Pratt old school and Pamela new school.

The boys from The Black Canyon likely deserving at the least, honorable mention in old-school category.

Now we just need an impresario to put together a showdown between Shanti Pack and the British Wide Boyz and get this thing done ya'll.
mastadon

Trad climber
crack addict
Aug 4, 2013 - 04:07pm PT

I just talked to Julie Brugger just a couple days ago and I almost never use the "N" word but you will NEVER get Julie to join in on this forum. NEVER EVER!
Tarbuster

climber
right here, right now
Aug 4, 2013 - 04:10pm PT
Them's the breaks.
But I bet a nickel you could sweet talk her offwidth resume into some sort of presentable form for us?!
(I know ... just thought I'd try).
Darwin

Trad climber
Seattle, WA
Aug 4, 2013 - 05:10pm PT
Following up on Grug's last post about how good Pamela is at the complete OW repetoire. I'm 60, chunky and could no more invert than flap my arms and fly off the surface of the Earth. So, for you top end inverters and leavitators, are there subtle not very steep flares that cause as much trouble as the radical inverts etc required on the Forever Wars, Century Crack and Trench Warfare?

I seem to be the only person posting to admit that bizarre national pride got me bugged about how good the Brits (Whittaker and Randall) were. I have to admit to thinking "But how would they do on Basket Case?". Extrapolating from Gug's post they and Pamela, would do fine, and I'll take my crow with salt.

Darwin
(ed: deep down Anglophile or more accurately, general fan of all of the British Isles, if only for their ale)
eeyonkee

Trad climber
Golden, CO
Topic Author's Reply - Aug 4, 2013 - 07:20pm PT
Julie Brugger's name added to opening list. My apologies to Tami (and to women everywhere).
goatboy smellz

climber
Nederland-GulfBreeze
Aug 4, 2013 - 07:40pm PT
Whittaker and Randall are great sports and all around good gentlemen.

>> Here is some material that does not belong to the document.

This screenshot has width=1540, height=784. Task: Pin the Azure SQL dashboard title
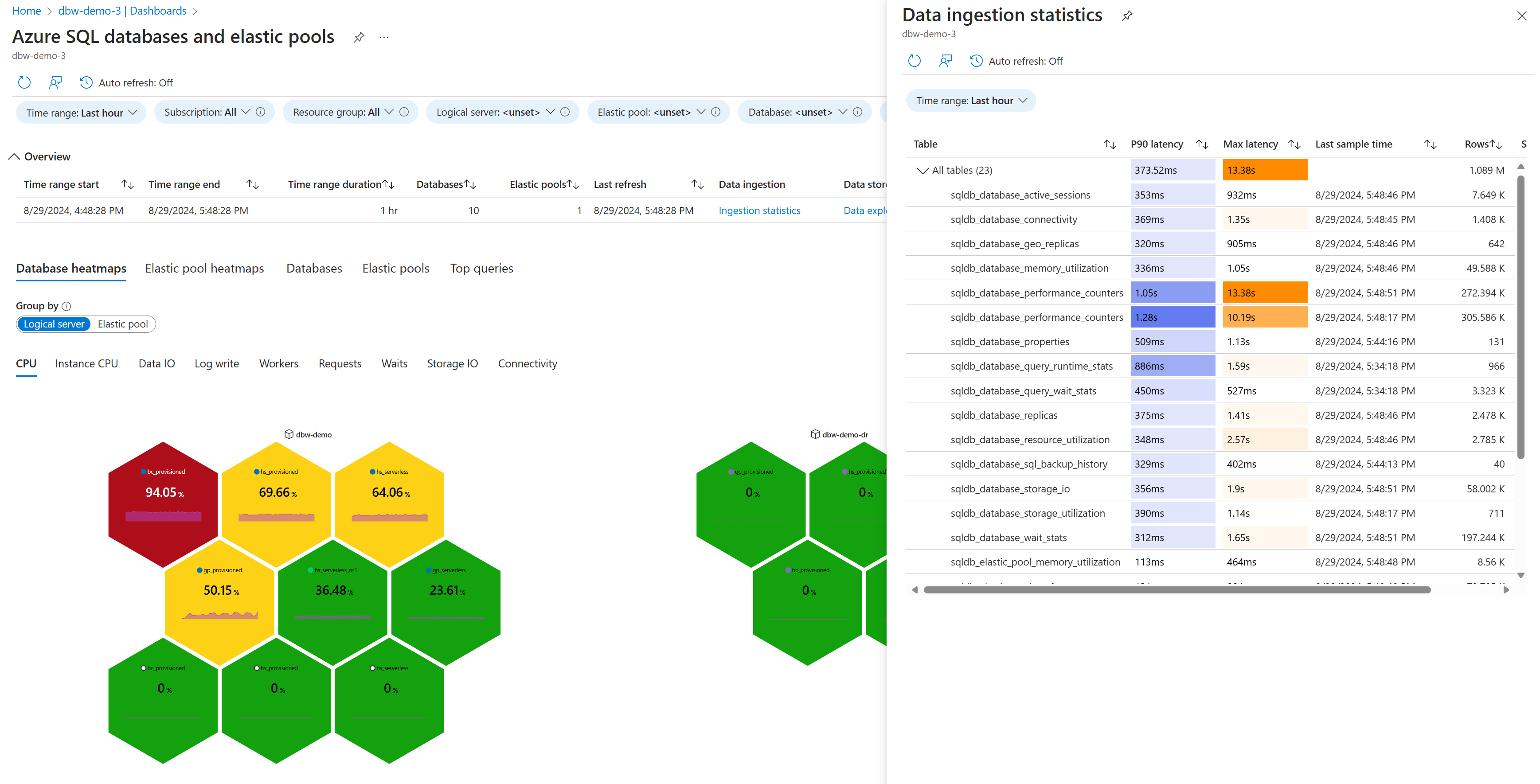click(x=359, y=38)
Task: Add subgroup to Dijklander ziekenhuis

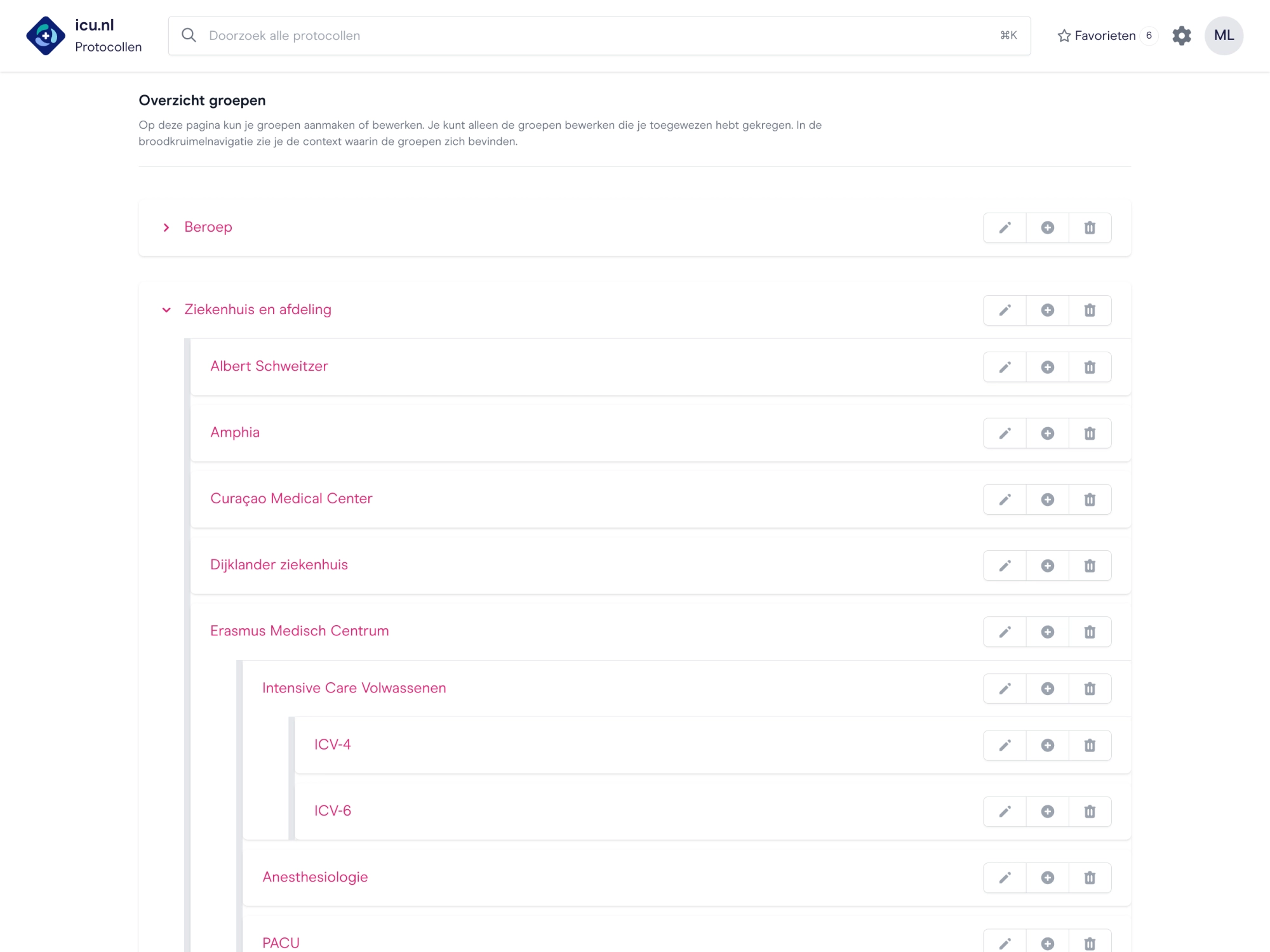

Those British kids know how to keep it clean.
I enjoyed hanging with them in Vedauwoo and learning all the new tricks.
It's all about a healthy attitude and having fun,









Reilly

Mountain climber
The Other Monrovia- CA
Aug 4, 2013 - 08:13pm PT
Mastadon, tell Julie to chime in here or yor're gonna give me her address.
That should get her attention and acquiescence.
gonzo chemist

climber
Fort Collins, CO
Aug 4, 2013 - 08:55pm PT
Darwin,

Although it is steep, I believe Lucille (in Vedauwoo) does NOT require inversion. That thing seems like a beast....I've been trying some of the 5.11s in Vedauwoo lately and at this point I can't even fathom what 5.12+ feels like.
mastadon

Trad climber
crack addict
Aug 4, 2013 - 09:16pm PT

Mr Reilly Sir,

I think Julie would rather drink drano or stick pins in her eyes (or maybe both) than post on one of these forums.